Strategically placed on the Amazon river estuary close to the mouth of the mighty Rio Tocantins, BELÉM was founded by the Portuguese in 1616 as the City of Our Lady of Bethlehem (Belém). Its original role was to protect the river mouth and establish the Portuguese claim to the region, but it rapidly became established as an Indian slaving port and a source of cacao and spices from the Amazon. Such was the devastation of the local population, however, that by the mid-eighteenth century a royal decree was issued in Portugal to encourage its growth: every white man who married an Indian woman would receive “one axe, two scissors, some cloth, clothes, two cows and two bushels of seed”.

Despite the decree, a shrinking labour force and, in the 1780s, the threat of attack by a large contingent of Munduruku Indians meant that Belém was deep in decline before the end of the century. In the nineteenth century, it sank still further, as the centre of the nation’s bloodiest rebellion, before the town experienced an extraordinary revival as the most prosperous beneficiary of the Amazon rubber boom. By the end of the nineteenth century, Belém was a very rich town, accounting for close to half of all Brazil’s rubber exports. At this time rubber was being collected from every corner of the Amazon. As a result of the boom, thousands of poor people moved into Belém from the Northeast, bringing with them new cultural inputs such as music and dance, and, of course, the candomblé and macumba Afro-Brazilian religions. After the crash of 1914, the city suffered another disastrous decline – but it kept afloat, just about, on the back of Brazil nuts and the lumber industry.

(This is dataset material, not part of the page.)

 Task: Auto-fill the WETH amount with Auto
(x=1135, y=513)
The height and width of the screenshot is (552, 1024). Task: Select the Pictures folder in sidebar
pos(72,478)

The wealth generated by the rubber boom is still evident in the shape of the modern city, whose elegant central avenues lead from the luxuriant Praça da República down to the port, past a historical sector which is replete with Portuguese colonial architecture. It’s a friendly city with a Parisian feel and a surprisingly modern skyline. Always warm and often hot (and often wet, too), the climate is generally very pleasant, with an average temperature of 25°C. Belém remains the economic centre of the North, and the chief port for the Amazon.